线粒体DNA提取

(1)将待测组织充分切碎(碎片大小:脾脏组织≤10 mg、其他组织≤25 mg),取样品25 mg移入微型离心管。

(2)加入180 μL Buffer ATL、20 μL Proteinase K、缓慢充分混匀,置于56 ℃恒温水浴直到完全溶解(水浴期间间隔摇晃混合)。在开始下一步前摇晃混合15 s。

(3)加入200μL Buffer AL,充分混合(血液样品需56℃恒温水浴10 min)。

(4)加入200 μL 无水乙醇,混合均匀。

(5)将混合溶液移至2mL收集管中的滤管里,6000 xg条件离心1 min,取出滤管,扔掉收集管。

(6)将滤管放入新的收集管中,加入500 μL Buffer AW1, 6000 xg条件离心1 min,取出滤管,扔掉收集管。

(7)将滤管放入新的收集管中,加入500 μL Buffer AW2, 20000 xg条件离心3 min,取出滤管,扔掉收集管。

(8)将滤管放入新的微型离心管(1.5-2 mL)。

(9)向滤管中心滴加200 μL(100 μL)Buffer AE洗涤DNA,室温放置1 min。6000 xg条件离心1 min。

(10)重复一边上述步骤,增大DNA产率(重复一遍即可)。理论25mg原料大概能提取10-20μg DNA.

注:摇晃混合和拿起时一定要轻慢,防止DNA断裂。

琼脂糖电泳步骤

1. 准备电泳槽:将有机玻璃的电泳凝胶床洗净晾干,插上样品梳。

2. 琼脂糖凝胶的制备:称取琼脂糖溶解在电泳缓冲液中(1%的琼脂糖含量),置微波炉或沸水浴中加热至完全溶化(不要加热至沸腾),取出摇匀。

3. 灌胶:将冷却60℃的琼脂糖溶液轻轻倒入电泳槽水平板上(厚度不超过0.5cm)。待琼脂糖胶凝固后,在电泳槽内加入电泳缓冲液,然后拔出梳子。

5. 加样:将DNA样品与加样缓冲液按5:1混匀后(取10μL DNA样液与2μL 电泳载样缓或5μL DNA样液与1μL 电泳载样缓冲液混匀,用移液枪将混合液加到样品槽中,每槽加10-20μL,记录样品的点样次序和加样量。

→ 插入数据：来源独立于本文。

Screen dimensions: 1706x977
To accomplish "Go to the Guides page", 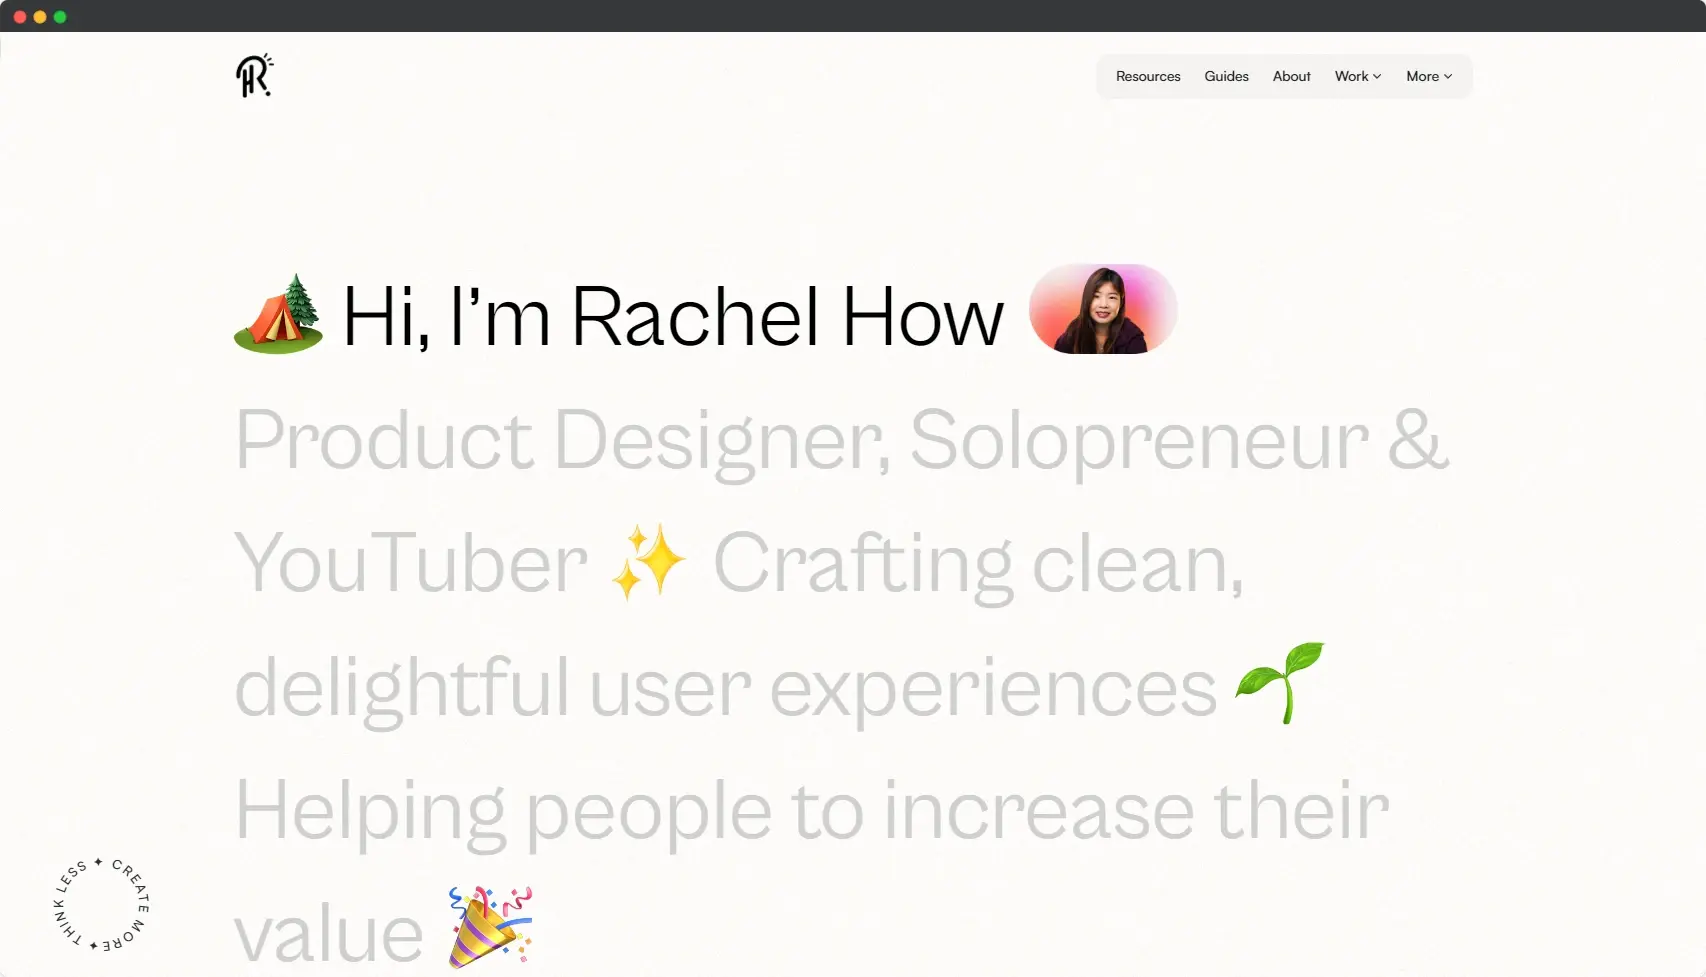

6. 电泳:安装好电极导线,点样孔一端接负极,另一端接正极,打开电源,调电压至80V(4V·cm-1),电泳2h,当移到距凝胶前沿1-2cm时,停止电泳。

7. 染色和观察:取出凝胶,放在260nm的紫外灯下观察,有橙红色荧光条带的位置,即为DNA条带,或在紫外灯下照相记录电泳图谱。

短期贮存:

4℃或-20℃存放于TE(Tris和EDTA)缓冲液中。TE缓冲液的PH与DNA 贮存有关,PH为8时,可减少DNA脱氨反应,PH低于7.0时DNA容易变性。

长期贮存:

TE缓冲液中-70℃保存数年;在DNA溶液中加一滴氯仿可有效防止细菌和核酸的污染。